**Directive**
Starting at the top of the records and ending at the line containing "coord(153,194)", write those lines out again with "chart" changed to "graph" and nothing else altered, leaving the pictures out.

**Data supplied**
◆ ◆ ◆ ◆

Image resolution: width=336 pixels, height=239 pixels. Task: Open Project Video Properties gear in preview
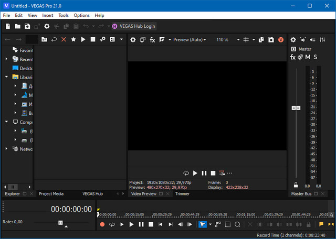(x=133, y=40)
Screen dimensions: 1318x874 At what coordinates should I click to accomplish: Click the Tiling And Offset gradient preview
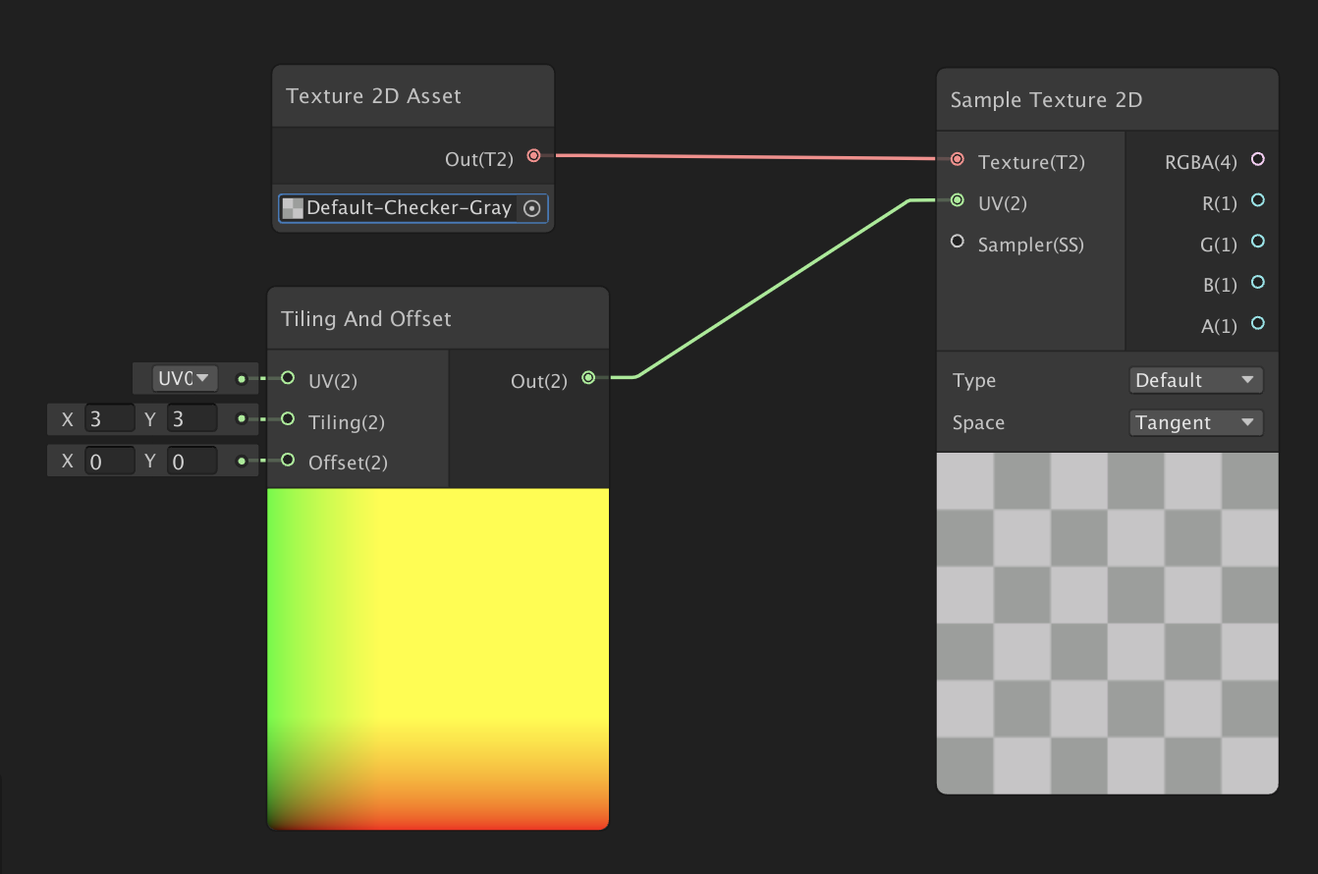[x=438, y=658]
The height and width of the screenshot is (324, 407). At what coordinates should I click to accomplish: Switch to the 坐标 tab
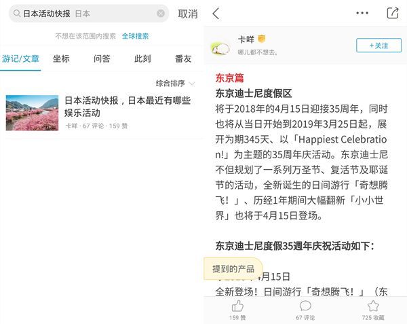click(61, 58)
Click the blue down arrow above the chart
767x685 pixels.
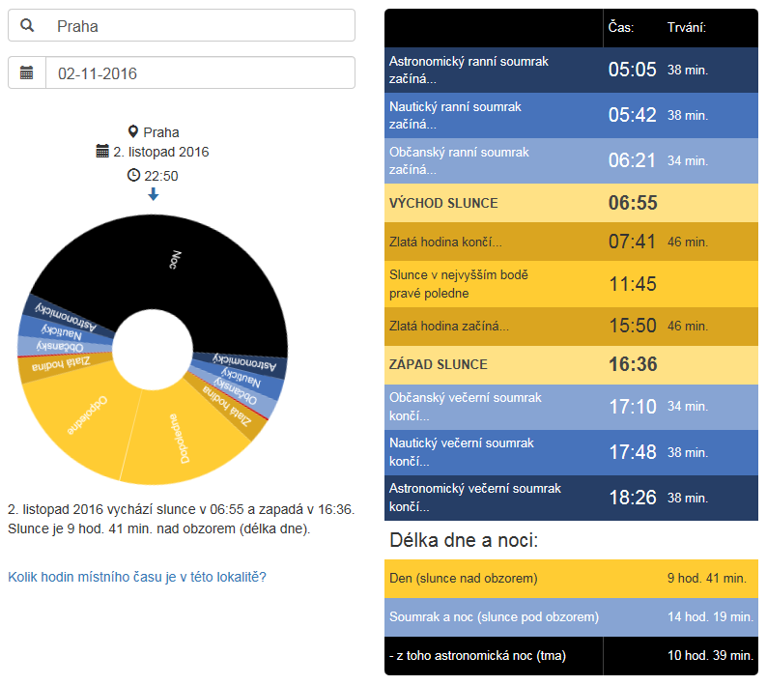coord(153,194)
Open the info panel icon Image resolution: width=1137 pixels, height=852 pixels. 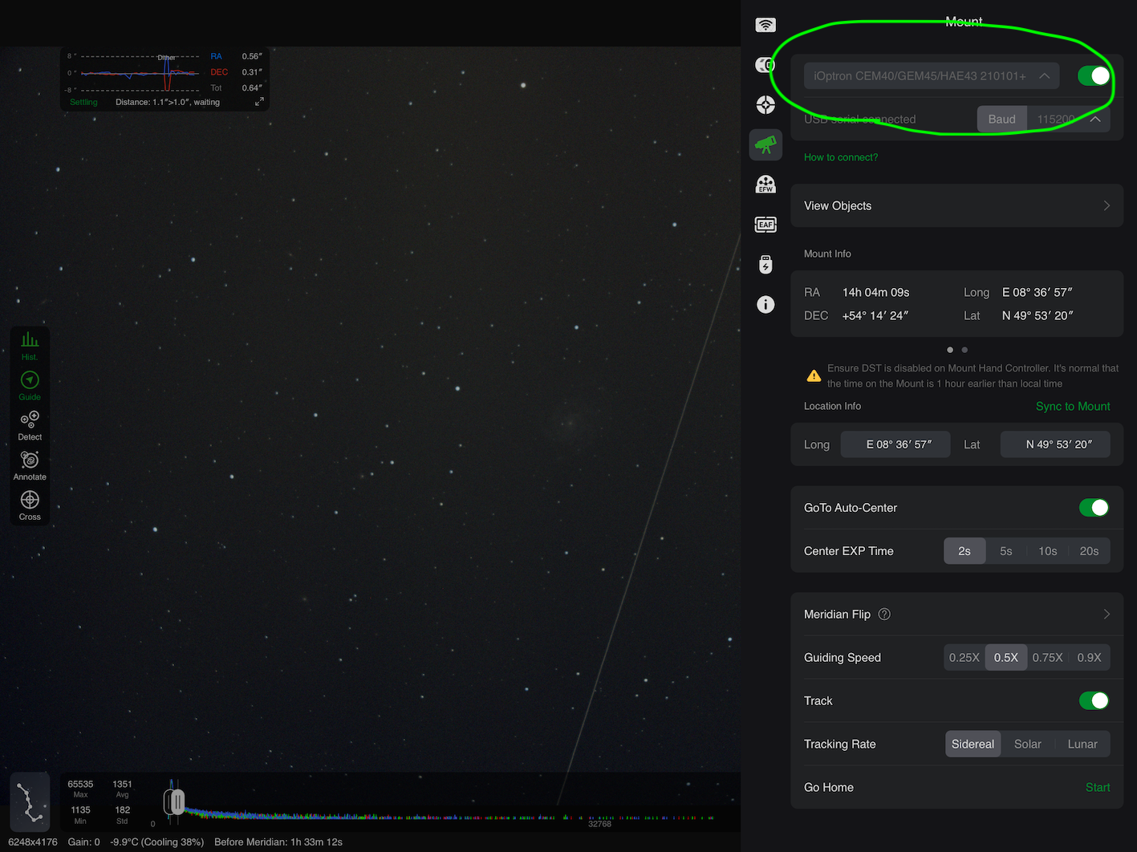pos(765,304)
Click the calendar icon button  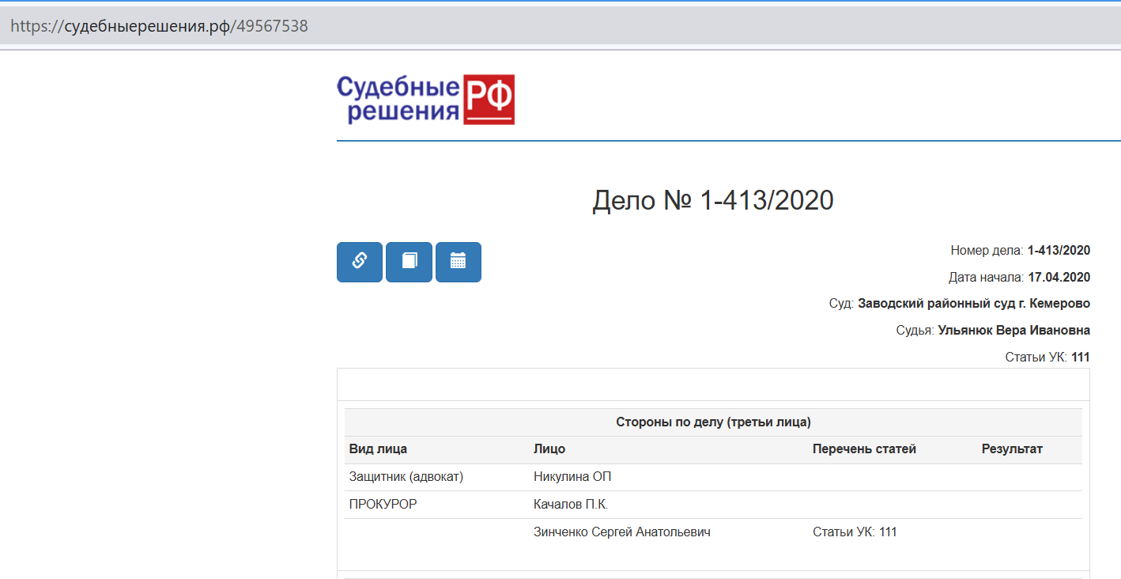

◆ ◆ ◆ ◆

**Output for this exercise**
Image resolution: width=336 pixels, height=239 pixels. Task: Open Project Video Properties gear in preview
(x=133, y=40)
Screen dimensions: 1318x874 At what coordinates should I click to accomplish: Click the Tiling And Offset gradient preview
[x=438, y=658]
The height and width of the screenshot is (324, 407). At what coordinates should I click to accomplish: Switch to the 坐标 tab
click(61, 58)
Click the blue down arrow above the graph
767x685 pixels.
coord(153,194)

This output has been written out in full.